PostgreSQL extendability: Origins and new horizons

Towards pluggable storage engines

Postgres was initially designed to support access methods extendability. Well known citation about access methods in Postgres claims: "It is imperative that a user be able to construct new access methods to provide efficient access to instances of nontraditional base types" Michael Stonebraker, Jeff Anton, Michael Hirohama. Extendability in POSTGRES, IEEE Data Eng. Bull. 10 (2) pp.16-23, 1987

Initially, heap was just one of access methods as well as btree and hash indexes were. So, extendability of access methods implies pluggable storage engines support in modern terms. For now, only index access methods are defined in pg_am table of system catalog. Those index access methods also have well-defined interface. Therefore in order to meet initial design PostgreSQL need to support two features:

  • Pluggable index access methods, i.e. ability to implement new index types by adding new tuples to pg_am;
  • Pluggable storage engines, i.e. ability to implement completely different storages for tables without traditional heap.

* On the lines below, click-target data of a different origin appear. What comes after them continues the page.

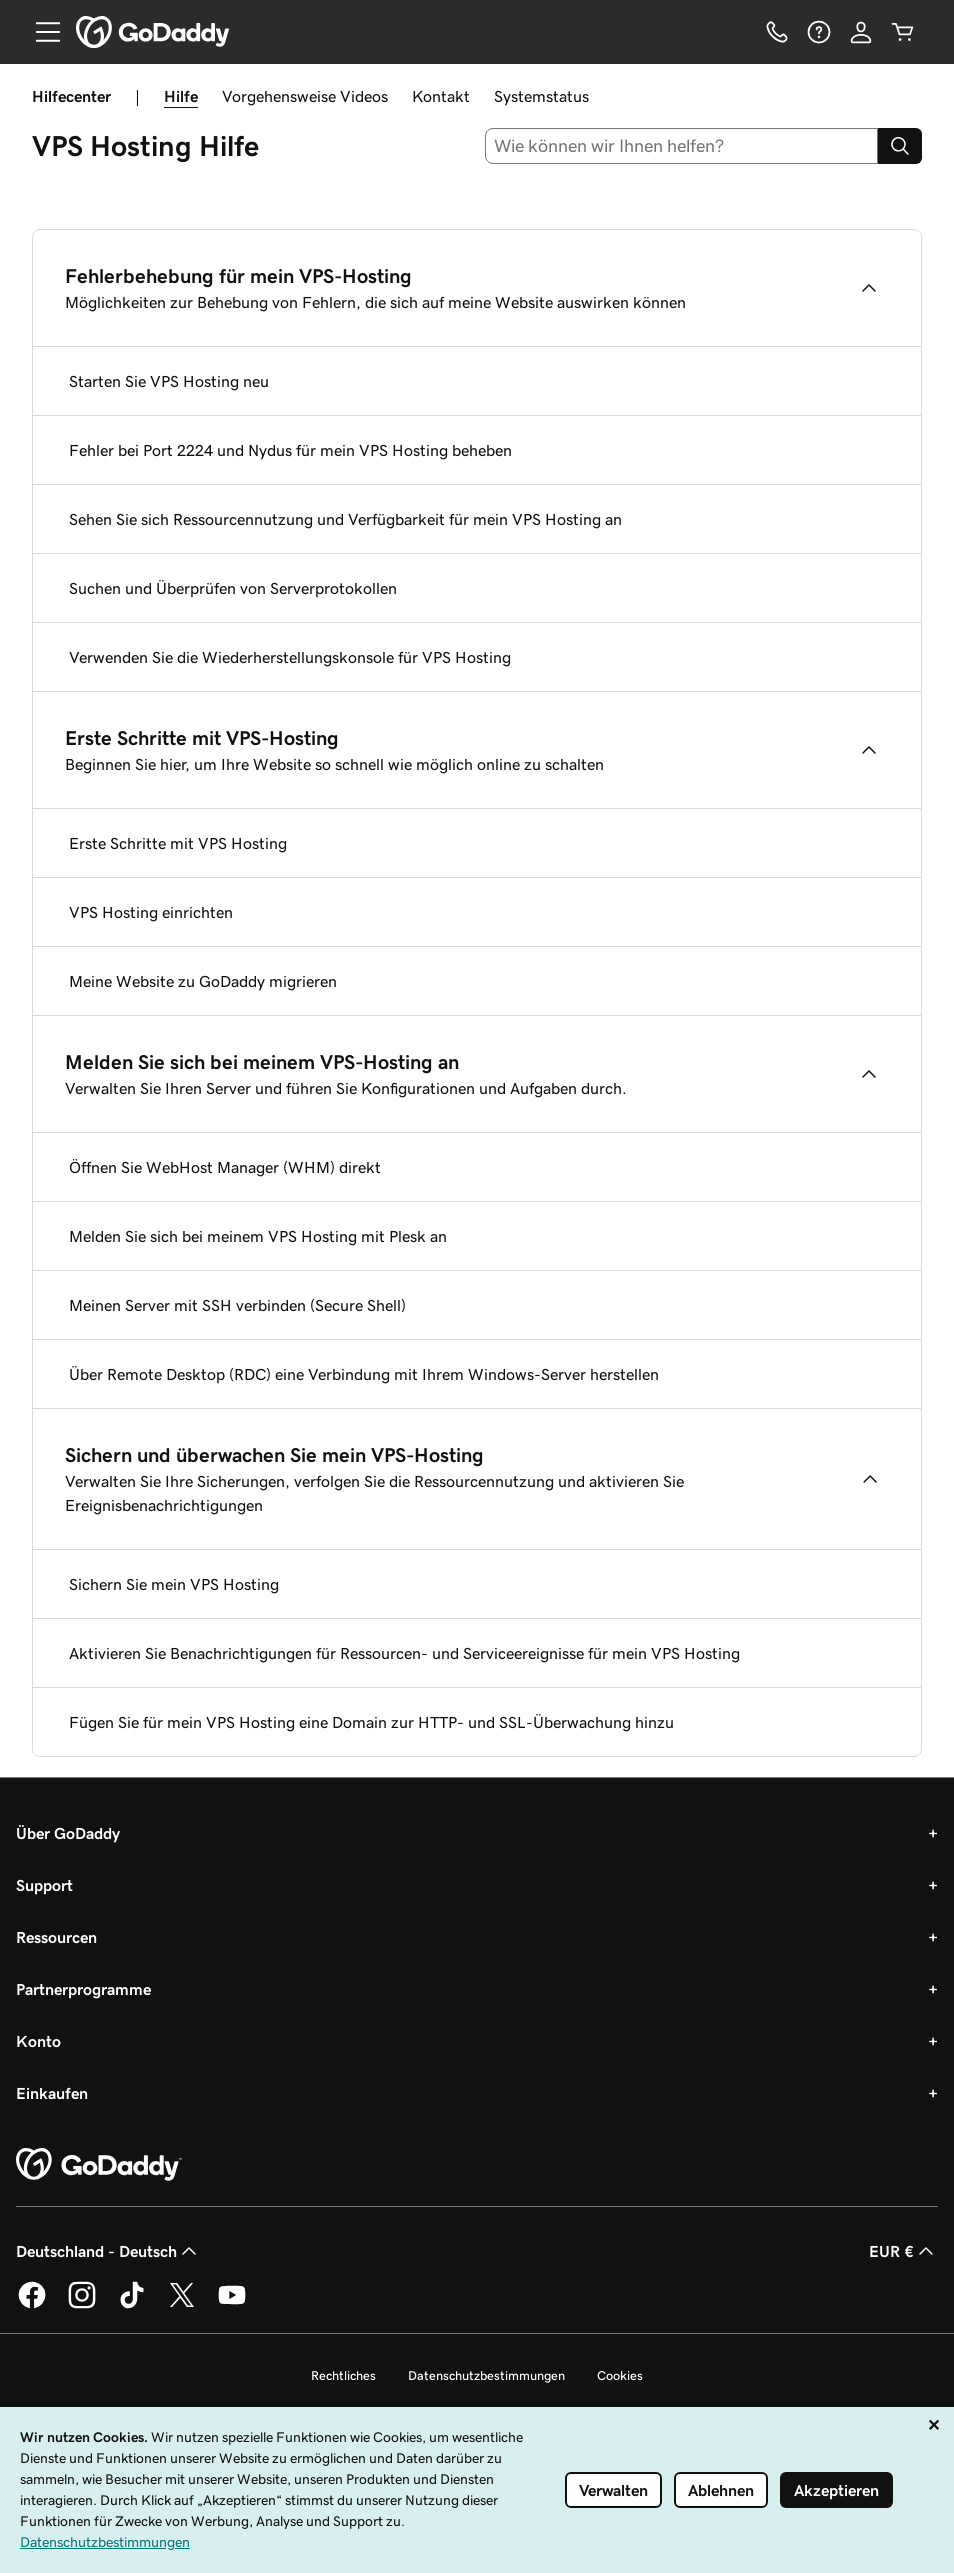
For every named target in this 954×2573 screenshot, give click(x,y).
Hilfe (181, 96)
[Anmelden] (861, 32)
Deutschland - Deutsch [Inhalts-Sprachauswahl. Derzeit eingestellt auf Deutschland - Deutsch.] (108, 2251)
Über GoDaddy (68, 1833)
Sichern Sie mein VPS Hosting (174, 1584)
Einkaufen (52, 2093)
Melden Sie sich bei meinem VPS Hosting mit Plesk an (258, 1236)
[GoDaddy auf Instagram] (82, 2305)
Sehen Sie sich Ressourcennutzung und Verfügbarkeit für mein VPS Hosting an (345, 519)
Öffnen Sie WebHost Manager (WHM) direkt (225, 1167)
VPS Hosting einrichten (151, 912)
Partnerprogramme (83, 1989)
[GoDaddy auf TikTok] (132, 2305)
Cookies (620, 2375)
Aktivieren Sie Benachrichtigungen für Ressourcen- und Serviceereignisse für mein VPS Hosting (404, 1653)
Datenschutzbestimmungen (486, 2375)
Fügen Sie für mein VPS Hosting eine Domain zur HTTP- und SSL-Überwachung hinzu (371, 1722)
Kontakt (441, 96)
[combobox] (682, 146)
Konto (38, 2041)
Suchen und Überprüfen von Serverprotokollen (233, 588)
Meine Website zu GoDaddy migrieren (203, 981)
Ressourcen (56, 1937)
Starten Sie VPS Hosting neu (169, 381)
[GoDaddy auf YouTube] (232, 2305)
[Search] (900, 146)
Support (44, 1885)
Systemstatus (541, 96)
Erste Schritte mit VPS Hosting (178, 843)
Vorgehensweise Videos (305, 96)
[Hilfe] (819, 32)
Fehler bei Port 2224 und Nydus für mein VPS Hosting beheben (290, 450)
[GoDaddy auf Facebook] (32, 2305)
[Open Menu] (40, 32)
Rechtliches (343, 2375)
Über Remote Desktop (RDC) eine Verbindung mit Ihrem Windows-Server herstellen (364, 1374)
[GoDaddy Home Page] (99, 2165)
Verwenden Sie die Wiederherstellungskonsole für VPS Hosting (290, 657)
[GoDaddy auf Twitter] (182, 2305)
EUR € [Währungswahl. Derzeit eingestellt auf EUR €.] (903, 2251)
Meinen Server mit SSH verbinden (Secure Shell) (237, 1305)
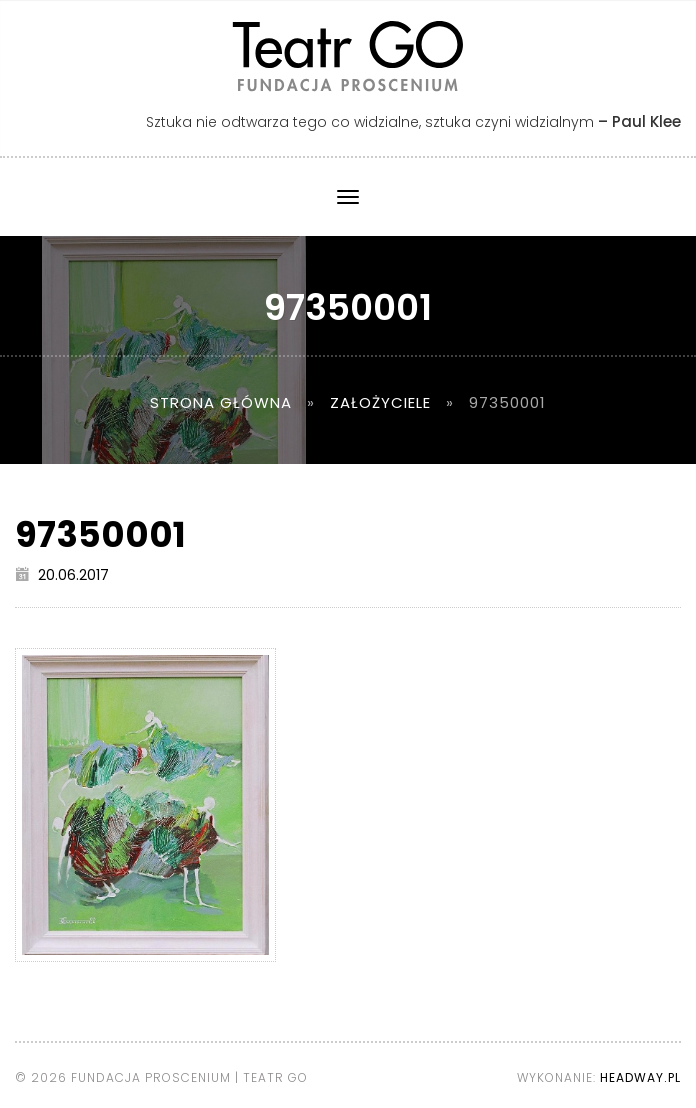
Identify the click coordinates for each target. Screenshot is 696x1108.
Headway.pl (640, 1077)
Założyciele (380, 402)
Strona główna (221, 402)
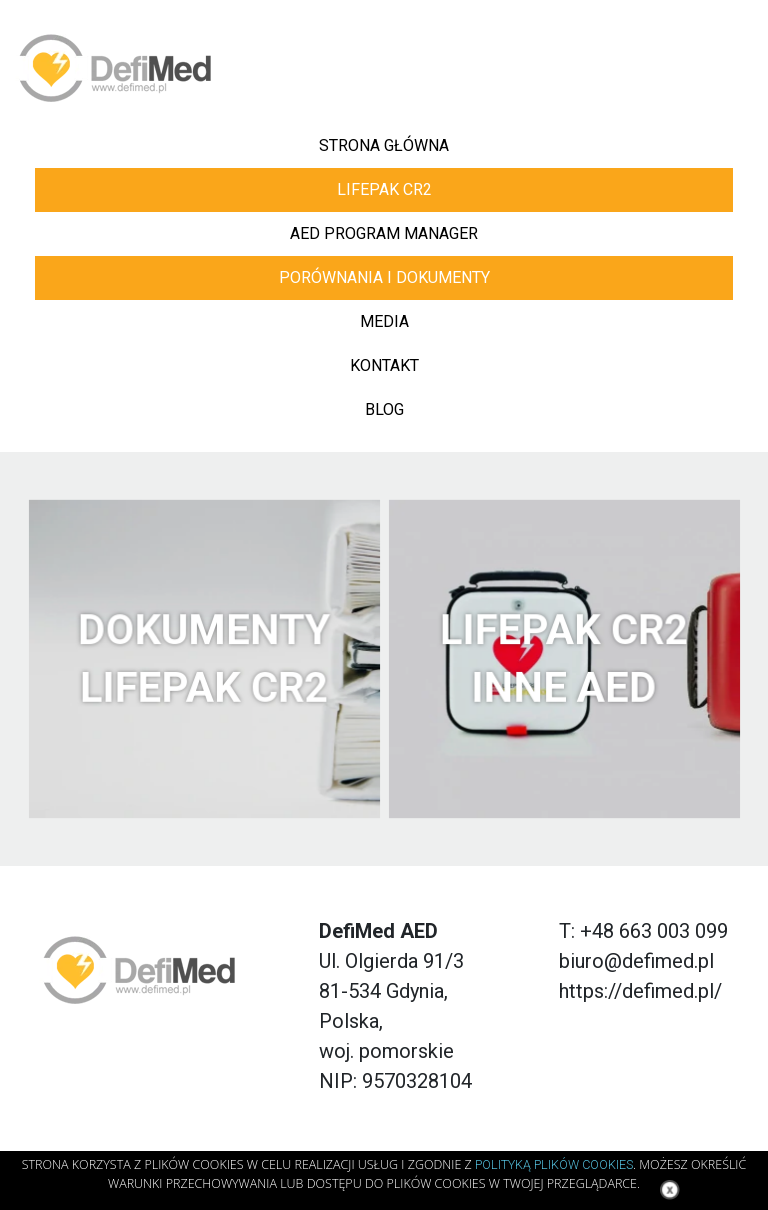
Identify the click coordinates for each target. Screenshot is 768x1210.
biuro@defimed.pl (636, 961)
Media (384, 321)
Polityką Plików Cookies (554, 1164)
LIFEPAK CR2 (384, 189)
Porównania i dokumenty (384, 277)
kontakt (384, 365)
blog (384, 409)
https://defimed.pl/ (640, 991)
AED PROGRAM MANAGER (384, 233)
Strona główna (384, 145)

Besides mechanical work like "CREATE ACCESS METHOD" command, extensible index access methods needs to be WAL-logged. For now, community doesn't want extensions to define their own WAL-records, because there is a chance to break both recovery and replication, and that is not acceptable. Another approach is to define generic WAL-records, that specify a difference between pages in generalized way.

There are only few DBMS which support pluggable storage engines now. MySQL is the most common example here. However, dealing with different storage engines in MySQL is like dealing with different DBMSes. This is not the way PostgreSQL should go in my view.

However, now PostgreSQL users realize benefits from other storage engines. Ideas of columnar and in-memory storage engines for PostgreSQL are very popular. Simultaneously, technical possibilities to implement them are growing. Writable FDW and custom nodes are arrived. Generic WAL and extensible index access methods are pending for 9.6. Much work in the direction of pluggable storage engines is already done if even it had different aims.

It's time for PostgreSQL core developers to think about native support of pluggable storages without kludges. Finally, we should get "CREATE STORAGE ENGINE name ..." command as legal extendability mechanism.

In this talk I will show current state on pluggable index access method and design of pluggable storage engines.